Rewrite everything from the line containing "Given: Click the Alumni page heading" down to the end of the items as a Markdown table with the columns Row and Line, one numbered row per line. Skip blank lines and leave the pictures out.

* [Records supplied]:
■ ■ ■ ■ ■
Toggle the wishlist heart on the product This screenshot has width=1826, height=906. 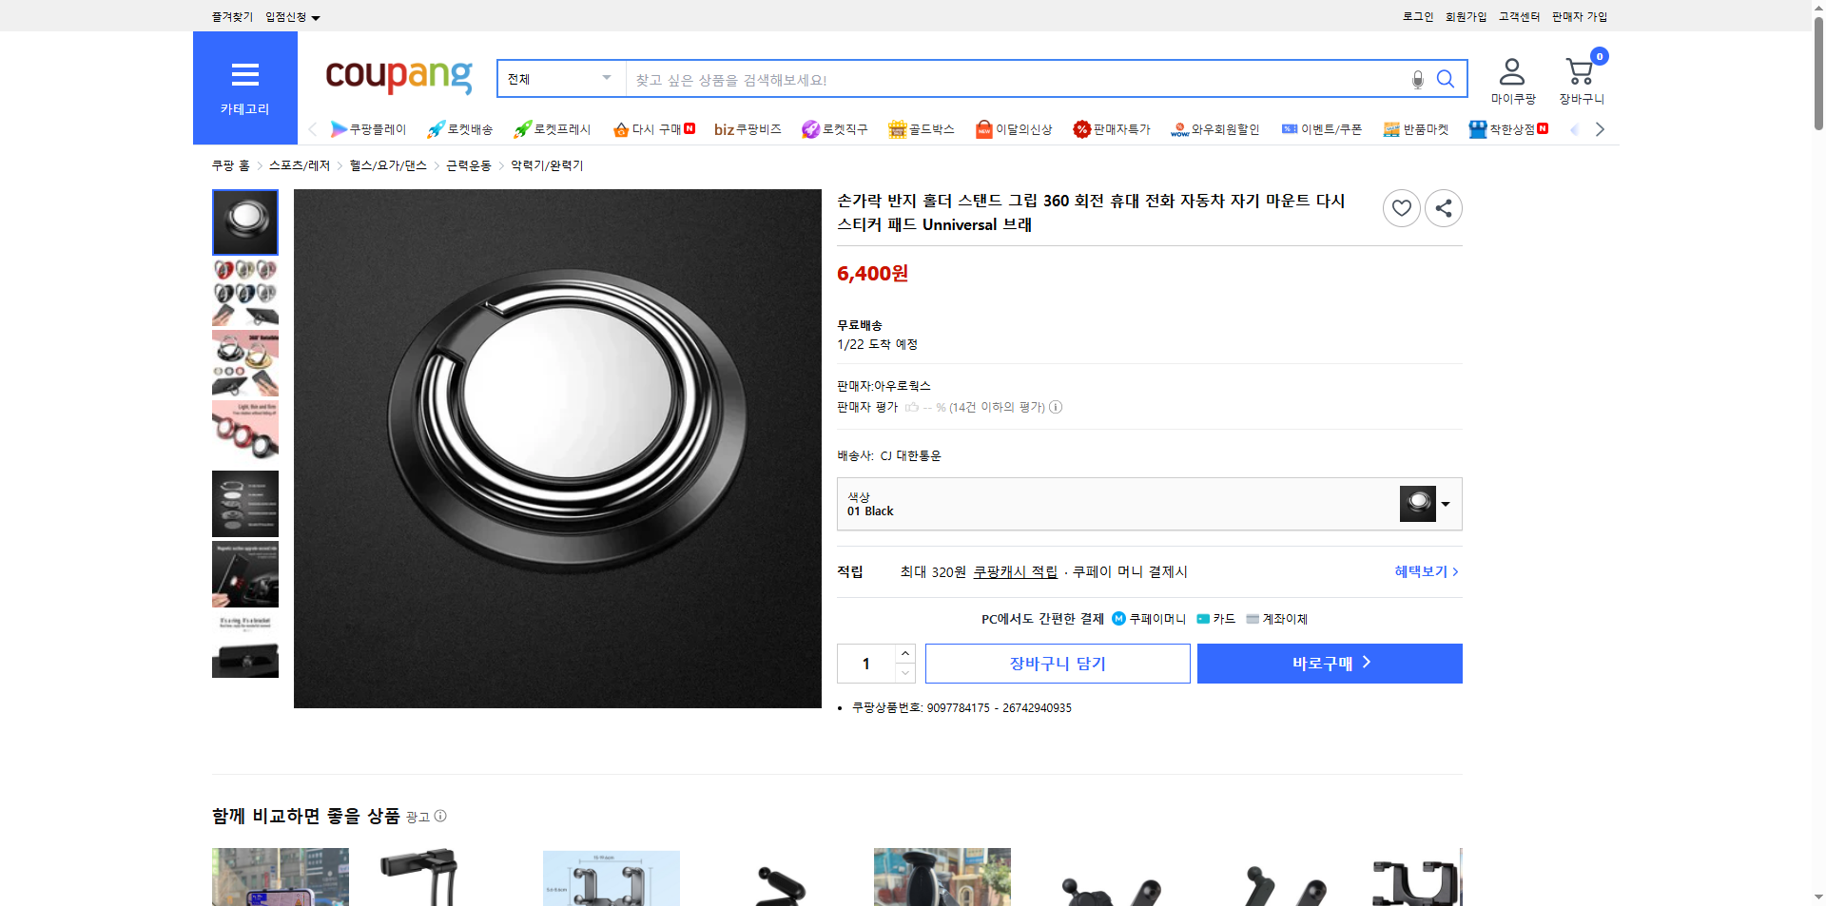click(x=1401, y=207)
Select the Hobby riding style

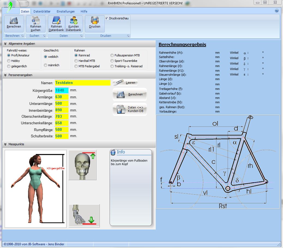[9, 61]
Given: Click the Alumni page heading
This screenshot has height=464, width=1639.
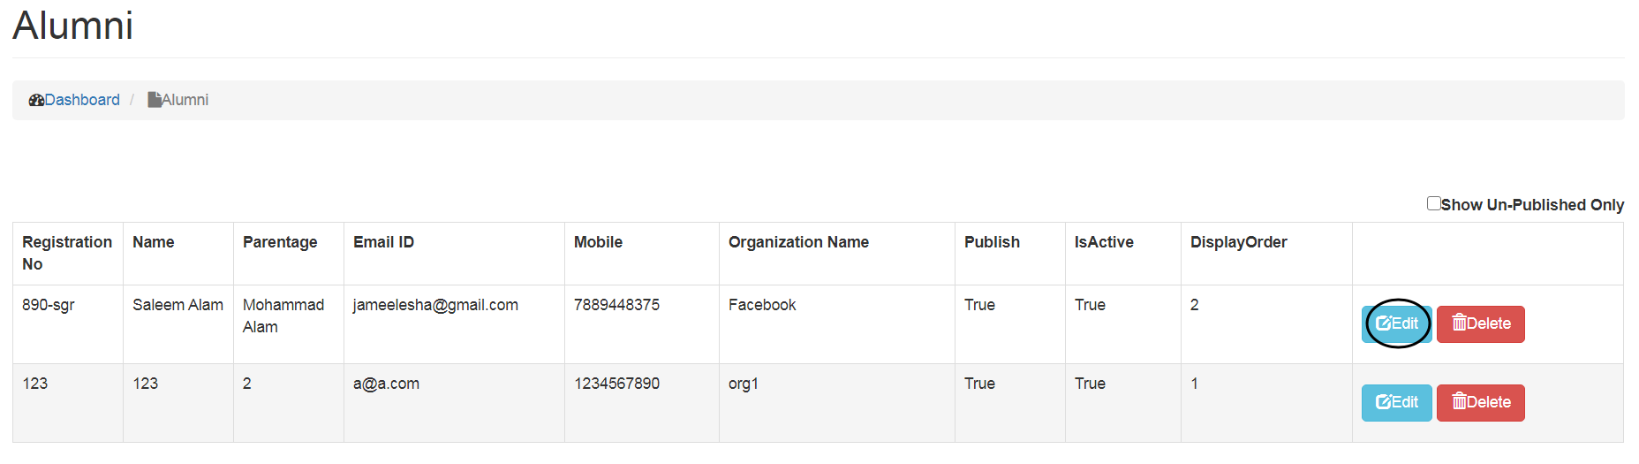Looking at the screenshot, I should [73, 26].
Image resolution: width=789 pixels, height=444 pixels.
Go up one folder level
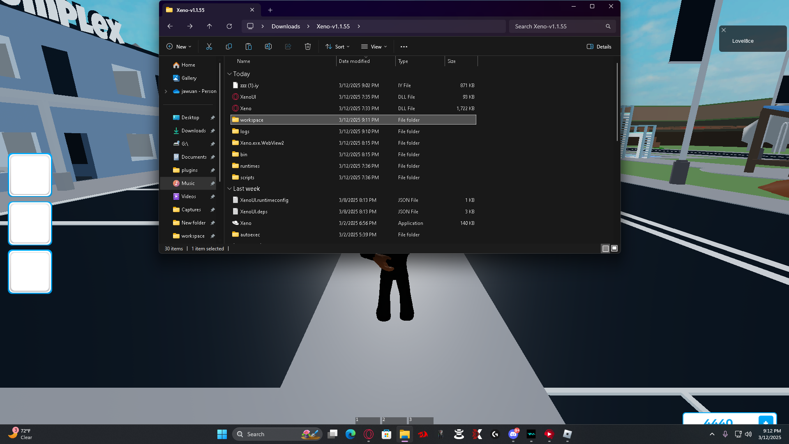coord(210,26)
■ ■ ■ ■ ■
* [Response to this exercise]:
| Row | Line |
|---|---|
| 1 | Given: Click the Alumni page heading |
| 2 | This screenshot has height=464, width=1639. |
| 3 | Looking at the screenshot, I should [73, 26]. |
| 4 | Image resolution: width=789 pixels, height=444 pixels. |
| 5 | Go up one folder level |
| 6 | coord(210,26) |